Ainsi, si l’exportation de produits de haute qualité comme le thon et l’huile d’olive est nécessaire pour apporter des devises, cela ne doit pas se faire toujours au détriment du consommateur local. L’État doit garantir que les Tunisiens aient accès à des produits de qualité, traçables et produits localement, tout en veillant à la transparence des labels et à la protection de la santé publique.

Pour un choix éclairé, exiger le respect

Il ne s’agit pas ici, en définitive, d’un caprice de consommateurs exigeants, mais d’un droit fondamental ; celui de savoir. De comprendre. De choisir. Car derrière chaque produit que nous consommons se joue une part de notre souveraineté alimentaire. Si même le contenu d’une boîte de conserve ou d’un pot de yaourt nous échappe, alors que reste-t-il de notre lien à la terre, à la mer, à notre économie réelle ? La dignité alimentaire commence par la transparence. Elle se construit avec des règles claires, des contrôles rigoureux, une volonté politique. Elle suppose aussi de redonner sa place au consommateur tunisien, non pas comme simple débouché de produits standardisés, mais comme acteur éclairé d’un système alimentaire plus juste.

Ainsi, si c’est du thon blanc, venu de l’autre bout du monde, pêché dans des eaux lointaines, congelé à bord, puis expédié par conteneur avant d’être mis en boîte ici, alors cela devrait être écrit noir sur blanc sur la boîte.

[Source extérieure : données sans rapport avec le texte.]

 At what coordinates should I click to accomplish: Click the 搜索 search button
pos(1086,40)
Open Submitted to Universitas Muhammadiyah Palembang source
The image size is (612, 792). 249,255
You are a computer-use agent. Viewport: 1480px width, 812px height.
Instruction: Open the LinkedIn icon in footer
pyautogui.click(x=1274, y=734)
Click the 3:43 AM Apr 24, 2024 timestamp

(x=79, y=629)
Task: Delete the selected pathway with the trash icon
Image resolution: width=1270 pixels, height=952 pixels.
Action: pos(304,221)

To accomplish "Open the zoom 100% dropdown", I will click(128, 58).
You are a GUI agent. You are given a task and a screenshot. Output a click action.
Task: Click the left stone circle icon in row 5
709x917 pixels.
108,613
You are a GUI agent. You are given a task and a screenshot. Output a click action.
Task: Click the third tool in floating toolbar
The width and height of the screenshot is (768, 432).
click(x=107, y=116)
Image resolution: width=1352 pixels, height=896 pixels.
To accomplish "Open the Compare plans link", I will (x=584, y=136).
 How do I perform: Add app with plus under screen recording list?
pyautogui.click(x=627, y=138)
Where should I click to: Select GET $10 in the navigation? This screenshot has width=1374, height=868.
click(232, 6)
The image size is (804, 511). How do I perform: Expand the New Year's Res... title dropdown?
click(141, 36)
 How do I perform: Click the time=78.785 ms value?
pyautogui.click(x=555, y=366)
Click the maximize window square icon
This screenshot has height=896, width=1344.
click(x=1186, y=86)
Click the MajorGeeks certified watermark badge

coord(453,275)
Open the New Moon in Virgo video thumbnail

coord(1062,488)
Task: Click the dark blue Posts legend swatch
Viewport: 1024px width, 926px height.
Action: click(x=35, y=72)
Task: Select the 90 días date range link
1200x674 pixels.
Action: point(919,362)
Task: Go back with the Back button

Car ce long voyage n’a rien à voir avec les filets jetés au large de La Goulette ou du Cap Bon. Et ce n’est pas parce qu’un poisson transite discrètement par une usine tunisienne qu’il devient subitement un produit du terroir.

Refuser l’opacité, ce n’est pas faire preuve de méfiance gratuite. C’est réclamer un respect minimal pour le produit et pour ceux qui le consomment. C’est faire valoir un droit élémentaire, celui de manger en conscience. Et c’est peut-être, enfin, poser la première pierre d’une refondation alimentaire qui ait du sens pour notre santé, notre économie, et pour notre avenir.